The transformation of the nineteenth-century German industrial landscape is usually described and studied in terms of structures in transition: workshop to factory, “community” to “society,” estate to class. In its tendency to focus on newly-emerging modern structures such as factories, industrial towns, and workers' communities, mainstream German labor history has emphasized the social and economic origins of structural transformation. In doing so it has neglected the importance of ideology, politics, and culture as constitutive elements in the processes of industrialization and class formation. This study of gender and the culture of work in western German textile mills explores the ways in which ideology shaped the structure of textile production, with special reference to ideologies that concerned male and female nature and productive or reproductive labor. It also discusses the significance of these ideological boundaries for the formation of work identities and work cultures. Lastly, it considers how gender divisions in the structures and cultures of work shaped the history of the organized labor movement and its politics of class.

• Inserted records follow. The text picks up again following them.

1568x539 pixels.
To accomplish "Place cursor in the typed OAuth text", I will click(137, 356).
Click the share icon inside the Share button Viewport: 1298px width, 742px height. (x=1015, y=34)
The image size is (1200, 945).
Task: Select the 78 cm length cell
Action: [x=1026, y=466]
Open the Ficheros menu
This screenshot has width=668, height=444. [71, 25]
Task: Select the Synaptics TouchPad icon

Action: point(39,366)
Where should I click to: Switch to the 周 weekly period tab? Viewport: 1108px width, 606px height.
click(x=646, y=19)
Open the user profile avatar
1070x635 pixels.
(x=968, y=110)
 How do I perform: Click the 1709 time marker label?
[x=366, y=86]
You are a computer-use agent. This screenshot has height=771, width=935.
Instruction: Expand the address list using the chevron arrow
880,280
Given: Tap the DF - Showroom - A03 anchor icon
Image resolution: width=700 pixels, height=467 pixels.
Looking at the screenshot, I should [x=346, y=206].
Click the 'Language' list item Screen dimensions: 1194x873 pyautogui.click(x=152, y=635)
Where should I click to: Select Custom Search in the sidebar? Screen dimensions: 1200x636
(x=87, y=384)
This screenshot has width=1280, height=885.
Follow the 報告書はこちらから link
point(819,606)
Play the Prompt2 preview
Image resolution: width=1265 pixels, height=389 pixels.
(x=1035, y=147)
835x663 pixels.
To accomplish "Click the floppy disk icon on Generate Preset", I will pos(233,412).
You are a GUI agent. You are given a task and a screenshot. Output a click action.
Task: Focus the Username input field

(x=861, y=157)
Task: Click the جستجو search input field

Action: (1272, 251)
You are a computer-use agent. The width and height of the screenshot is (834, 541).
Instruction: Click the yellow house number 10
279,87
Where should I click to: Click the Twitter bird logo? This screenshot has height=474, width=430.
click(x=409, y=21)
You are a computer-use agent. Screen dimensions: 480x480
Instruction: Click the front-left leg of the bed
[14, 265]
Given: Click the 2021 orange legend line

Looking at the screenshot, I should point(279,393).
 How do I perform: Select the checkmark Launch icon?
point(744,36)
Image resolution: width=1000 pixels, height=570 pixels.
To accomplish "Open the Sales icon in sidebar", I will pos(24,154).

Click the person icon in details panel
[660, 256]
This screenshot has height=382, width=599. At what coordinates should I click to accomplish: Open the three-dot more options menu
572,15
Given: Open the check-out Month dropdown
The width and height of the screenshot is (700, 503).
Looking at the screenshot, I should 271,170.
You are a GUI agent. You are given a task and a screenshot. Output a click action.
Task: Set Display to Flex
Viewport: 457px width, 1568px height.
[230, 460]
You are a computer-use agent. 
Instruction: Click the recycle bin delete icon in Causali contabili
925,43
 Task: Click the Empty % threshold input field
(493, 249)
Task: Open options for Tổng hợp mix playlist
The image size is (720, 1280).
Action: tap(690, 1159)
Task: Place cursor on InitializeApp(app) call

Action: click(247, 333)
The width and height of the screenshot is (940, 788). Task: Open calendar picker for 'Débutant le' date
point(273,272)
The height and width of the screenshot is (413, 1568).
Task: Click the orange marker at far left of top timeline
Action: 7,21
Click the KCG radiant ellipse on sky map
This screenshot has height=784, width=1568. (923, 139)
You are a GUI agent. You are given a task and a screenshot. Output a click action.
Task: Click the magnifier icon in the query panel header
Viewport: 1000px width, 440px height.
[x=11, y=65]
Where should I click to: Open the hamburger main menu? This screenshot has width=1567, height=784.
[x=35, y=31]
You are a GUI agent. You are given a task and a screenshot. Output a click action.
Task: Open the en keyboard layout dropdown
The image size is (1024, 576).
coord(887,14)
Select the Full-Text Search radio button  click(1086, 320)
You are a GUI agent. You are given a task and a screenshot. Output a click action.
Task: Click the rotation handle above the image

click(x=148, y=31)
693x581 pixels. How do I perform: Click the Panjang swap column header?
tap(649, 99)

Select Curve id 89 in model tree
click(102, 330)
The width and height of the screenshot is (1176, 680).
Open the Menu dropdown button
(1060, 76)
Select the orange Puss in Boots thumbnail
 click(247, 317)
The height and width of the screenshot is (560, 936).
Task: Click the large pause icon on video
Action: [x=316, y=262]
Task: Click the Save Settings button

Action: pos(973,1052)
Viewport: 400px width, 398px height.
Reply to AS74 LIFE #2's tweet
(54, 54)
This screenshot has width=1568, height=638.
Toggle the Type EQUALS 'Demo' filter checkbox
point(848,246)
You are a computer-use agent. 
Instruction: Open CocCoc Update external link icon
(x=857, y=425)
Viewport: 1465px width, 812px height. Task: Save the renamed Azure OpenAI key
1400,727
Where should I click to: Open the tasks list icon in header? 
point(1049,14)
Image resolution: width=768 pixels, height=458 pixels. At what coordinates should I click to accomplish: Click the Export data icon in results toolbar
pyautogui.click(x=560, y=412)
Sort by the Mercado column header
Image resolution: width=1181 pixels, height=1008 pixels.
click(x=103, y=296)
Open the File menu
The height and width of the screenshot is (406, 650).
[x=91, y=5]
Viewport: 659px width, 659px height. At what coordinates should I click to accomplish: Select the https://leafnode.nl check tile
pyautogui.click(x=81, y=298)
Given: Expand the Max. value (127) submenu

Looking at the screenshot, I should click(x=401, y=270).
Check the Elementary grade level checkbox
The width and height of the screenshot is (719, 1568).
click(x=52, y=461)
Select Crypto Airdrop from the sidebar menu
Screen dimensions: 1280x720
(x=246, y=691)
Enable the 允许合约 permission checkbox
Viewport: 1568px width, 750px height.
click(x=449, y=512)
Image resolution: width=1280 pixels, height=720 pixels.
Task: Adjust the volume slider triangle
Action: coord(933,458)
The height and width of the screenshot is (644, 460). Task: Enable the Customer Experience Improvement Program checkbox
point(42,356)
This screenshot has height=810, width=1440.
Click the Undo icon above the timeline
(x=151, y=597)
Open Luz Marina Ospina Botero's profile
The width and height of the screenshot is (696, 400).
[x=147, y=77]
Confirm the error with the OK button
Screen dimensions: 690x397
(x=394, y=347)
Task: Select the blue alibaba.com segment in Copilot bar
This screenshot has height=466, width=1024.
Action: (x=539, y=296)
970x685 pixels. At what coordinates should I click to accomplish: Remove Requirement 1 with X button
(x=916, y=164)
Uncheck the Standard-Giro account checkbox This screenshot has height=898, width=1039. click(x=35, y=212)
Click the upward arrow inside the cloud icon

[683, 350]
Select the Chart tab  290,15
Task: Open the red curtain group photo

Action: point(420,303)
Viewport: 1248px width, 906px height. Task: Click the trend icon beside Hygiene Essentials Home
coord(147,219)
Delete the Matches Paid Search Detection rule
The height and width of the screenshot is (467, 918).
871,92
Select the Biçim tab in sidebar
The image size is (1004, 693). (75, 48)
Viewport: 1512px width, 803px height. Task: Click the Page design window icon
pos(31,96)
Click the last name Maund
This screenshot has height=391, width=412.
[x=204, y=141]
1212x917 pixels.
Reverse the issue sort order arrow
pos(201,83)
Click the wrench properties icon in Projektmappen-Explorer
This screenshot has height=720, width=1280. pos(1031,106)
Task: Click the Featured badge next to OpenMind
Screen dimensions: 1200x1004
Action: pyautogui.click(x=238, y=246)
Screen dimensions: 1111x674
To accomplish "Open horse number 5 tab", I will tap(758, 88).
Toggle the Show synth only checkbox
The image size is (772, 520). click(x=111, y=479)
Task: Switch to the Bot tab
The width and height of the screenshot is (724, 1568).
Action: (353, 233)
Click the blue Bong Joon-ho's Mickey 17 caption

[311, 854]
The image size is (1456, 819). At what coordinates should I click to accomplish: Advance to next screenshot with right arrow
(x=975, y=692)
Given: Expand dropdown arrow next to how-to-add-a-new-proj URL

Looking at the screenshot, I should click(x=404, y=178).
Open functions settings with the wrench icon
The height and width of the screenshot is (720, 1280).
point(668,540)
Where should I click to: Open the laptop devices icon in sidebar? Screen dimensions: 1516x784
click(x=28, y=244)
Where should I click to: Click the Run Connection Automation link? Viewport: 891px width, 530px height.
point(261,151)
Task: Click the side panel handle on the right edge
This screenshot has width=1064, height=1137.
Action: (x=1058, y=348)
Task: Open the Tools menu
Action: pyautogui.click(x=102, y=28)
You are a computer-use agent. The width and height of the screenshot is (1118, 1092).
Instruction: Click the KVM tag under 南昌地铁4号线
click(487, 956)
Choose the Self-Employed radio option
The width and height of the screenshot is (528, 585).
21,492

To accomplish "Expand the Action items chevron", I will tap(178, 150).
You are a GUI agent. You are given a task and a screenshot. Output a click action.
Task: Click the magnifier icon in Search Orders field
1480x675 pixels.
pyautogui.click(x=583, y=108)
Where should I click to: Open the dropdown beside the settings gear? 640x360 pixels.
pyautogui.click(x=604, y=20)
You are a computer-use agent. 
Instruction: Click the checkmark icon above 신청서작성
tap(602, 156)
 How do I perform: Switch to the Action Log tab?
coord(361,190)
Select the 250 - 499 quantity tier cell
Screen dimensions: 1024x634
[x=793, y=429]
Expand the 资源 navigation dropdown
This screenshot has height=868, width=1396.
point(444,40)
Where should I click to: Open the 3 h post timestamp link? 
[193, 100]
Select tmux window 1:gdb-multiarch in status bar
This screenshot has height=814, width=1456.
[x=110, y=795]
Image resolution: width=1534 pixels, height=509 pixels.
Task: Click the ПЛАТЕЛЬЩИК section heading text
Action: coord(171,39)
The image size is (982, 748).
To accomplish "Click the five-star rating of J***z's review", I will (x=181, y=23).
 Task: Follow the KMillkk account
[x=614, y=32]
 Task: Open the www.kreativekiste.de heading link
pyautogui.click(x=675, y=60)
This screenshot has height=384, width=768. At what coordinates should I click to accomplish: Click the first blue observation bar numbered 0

Women and gender have remained peripheral in histories of the factory in Germany because historians have uncritically adopted the self-conceptions and class definitions of the late-nineteenth- and early-twentieth-century labor movement itself. Thus most labor histories reproduce the ideal types of male and female workers that inhabit the pages of the union press and resound in the protocols of union congresses. Labor historians draw a sharp contrast between two ideal types by defining one in terms of what the other was not. Thus the Protestant male worker came to identify with his job or craft - a prerequisite for the development of class consciousness - based on skill acquired through formal apprenticeship training, relatively well-paid employment in an economically vital and highly productive industry, and long-term job stability.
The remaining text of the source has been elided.